- What to do -
Every line of the entries below that mentions "taskbar" is to be copied out.

- Input records -
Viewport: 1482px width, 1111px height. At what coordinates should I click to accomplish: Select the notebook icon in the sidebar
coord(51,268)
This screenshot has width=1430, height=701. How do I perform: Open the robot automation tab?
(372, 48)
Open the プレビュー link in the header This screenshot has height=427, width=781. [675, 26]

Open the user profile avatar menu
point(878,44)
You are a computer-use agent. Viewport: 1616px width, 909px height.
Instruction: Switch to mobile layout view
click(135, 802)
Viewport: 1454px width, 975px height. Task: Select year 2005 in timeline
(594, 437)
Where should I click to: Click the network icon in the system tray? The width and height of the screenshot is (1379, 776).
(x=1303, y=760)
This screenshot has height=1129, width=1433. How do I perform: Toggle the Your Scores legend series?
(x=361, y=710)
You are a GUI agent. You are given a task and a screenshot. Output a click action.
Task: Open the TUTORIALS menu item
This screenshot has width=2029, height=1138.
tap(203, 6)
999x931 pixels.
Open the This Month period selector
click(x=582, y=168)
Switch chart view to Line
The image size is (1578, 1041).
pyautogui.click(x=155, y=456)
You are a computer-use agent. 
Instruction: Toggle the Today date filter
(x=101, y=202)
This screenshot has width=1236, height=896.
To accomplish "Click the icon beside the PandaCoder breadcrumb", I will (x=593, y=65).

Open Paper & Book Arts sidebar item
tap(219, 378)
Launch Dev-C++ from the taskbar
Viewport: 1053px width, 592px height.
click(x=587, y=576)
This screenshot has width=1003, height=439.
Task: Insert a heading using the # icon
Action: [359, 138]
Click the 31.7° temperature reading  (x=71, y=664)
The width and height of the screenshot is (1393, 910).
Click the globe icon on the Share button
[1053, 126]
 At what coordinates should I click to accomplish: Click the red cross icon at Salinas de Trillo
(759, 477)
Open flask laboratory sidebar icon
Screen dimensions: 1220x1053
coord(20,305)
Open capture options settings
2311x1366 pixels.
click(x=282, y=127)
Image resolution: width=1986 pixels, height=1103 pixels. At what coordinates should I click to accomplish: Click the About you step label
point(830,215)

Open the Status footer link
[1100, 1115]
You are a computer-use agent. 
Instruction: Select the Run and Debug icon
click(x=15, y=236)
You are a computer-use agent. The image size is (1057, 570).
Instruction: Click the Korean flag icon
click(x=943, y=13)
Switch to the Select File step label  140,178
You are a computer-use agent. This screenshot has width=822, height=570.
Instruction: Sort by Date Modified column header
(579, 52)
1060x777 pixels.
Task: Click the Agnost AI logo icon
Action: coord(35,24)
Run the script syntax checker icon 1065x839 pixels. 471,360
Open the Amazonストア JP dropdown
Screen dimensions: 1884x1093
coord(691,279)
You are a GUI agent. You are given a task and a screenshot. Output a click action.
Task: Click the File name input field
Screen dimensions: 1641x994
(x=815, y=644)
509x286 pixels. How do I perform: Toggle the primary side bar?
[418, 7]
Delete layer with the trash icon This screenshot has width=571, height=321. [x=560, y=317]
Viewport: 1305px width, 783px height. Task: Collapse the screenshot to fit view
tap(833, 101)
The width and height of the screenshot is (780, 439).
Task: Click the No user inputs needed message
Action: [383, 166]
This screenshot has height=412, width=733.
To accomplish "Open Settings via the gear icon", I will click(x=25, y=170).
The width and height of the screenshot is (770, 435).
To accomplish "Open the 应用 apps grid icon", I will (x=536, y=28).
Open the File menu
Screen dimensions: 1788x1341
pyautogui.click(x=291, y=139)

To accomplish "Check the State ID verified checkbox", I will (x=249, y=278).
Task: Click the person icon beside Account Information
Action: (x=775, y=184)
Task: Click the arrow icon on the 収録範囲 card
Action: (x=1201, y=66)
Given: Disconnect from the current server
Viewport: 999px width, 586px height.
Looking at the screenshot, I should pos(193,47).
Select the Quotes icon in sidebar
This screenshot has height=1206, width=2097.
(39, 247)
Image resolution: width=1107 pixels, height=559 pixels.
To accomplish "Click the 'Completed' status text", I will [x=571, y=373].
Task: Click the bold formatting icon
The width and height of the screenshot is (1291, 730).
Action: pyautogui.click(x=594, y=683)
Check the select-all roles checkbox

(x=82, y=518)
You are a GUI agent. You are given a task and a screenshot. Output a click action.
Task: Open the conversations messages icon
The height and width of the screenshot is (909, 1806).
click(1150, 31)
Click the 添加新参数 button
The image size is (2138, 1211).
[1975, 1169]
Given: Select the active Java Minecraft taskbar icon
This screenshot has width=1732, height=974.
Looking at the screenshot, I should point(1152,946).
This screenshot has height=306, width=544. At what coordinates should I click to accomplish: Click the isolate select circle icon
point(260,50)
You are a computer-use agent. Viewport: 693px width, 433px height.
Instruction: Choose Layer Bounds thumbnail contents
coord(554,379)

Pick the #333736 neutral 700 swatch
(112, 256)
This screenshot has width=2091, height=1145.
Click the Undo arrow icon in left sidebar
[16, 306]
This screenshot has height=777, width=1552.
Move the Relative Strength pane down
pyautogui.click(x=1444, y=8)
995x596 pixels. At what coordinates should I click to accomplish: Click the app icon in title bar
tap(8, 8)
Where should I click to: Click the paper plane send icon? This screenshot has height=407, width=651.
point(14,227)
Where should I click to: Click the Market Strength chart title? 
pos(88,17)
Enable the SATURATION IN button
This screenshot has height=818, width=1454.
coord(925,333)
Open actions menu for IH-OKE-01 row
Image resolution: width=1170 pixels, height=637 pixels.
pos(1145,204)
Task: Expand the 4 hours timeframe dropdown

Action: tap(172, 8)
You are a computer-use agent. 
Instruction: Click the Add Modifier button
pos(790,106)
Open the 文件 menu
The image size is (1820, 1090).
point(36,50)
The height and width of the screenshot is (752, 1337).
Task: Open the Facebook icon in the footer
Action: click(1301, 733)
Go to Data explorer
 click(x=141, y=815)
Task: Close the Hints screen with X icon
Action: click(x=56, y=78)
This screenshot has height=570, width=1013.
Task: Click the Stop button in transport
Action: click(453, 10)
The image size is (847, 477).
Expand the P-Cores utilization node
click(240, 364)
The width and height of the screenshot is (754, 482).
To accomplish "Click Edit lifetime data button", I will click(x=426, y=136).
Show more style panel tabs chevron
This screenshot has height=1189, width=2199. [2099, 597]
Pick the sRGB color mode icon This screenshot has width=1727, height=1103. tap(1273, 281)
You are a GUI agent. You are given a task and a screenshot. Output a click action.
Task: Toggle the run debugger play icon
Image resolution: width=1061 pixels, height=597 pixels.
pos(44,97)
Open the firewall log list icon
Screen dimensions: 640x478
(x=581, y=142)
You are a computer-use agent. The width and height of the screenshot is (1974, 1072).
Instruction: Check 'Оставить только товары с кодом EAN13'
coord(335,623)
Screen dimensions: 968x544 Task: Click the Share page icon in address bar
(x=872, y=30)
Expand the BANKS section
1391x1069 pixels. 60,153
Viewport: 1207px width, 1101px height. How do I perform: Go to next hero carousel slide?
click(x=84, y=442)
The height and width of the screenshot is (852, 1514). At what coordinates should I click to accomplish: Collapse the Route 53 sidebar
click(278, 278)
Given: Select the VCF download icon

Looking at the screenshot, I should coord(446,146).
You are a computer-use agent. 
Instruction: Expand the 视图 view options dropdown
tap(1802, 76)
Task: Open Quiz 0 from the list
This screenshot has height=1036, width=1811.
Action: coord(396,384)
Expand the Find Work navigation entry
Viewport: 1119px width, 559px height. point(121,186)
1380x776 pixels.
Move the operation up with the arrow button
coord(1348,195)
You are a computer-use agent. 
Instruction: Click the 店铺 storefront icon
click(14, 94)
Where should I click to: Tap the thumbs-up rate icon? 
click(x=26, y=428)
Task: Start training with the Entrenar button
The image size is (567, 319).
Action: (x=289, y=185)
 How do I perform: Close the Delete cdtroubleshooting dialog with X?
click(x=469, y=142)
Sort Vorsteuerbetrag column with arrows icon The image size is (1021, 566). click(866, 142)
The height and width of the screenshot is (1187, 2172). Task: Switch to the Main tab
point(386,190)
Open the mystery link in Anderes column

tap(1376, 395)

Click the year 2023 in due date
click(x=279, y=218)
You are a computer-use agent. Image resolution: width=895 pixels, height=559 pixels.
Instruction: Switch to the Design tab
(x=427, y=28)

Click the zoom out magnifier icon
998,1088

- Worked solution -
Launch Dev-C++ from the taskbar
Given: Select the active Java Minecraft taskbar icon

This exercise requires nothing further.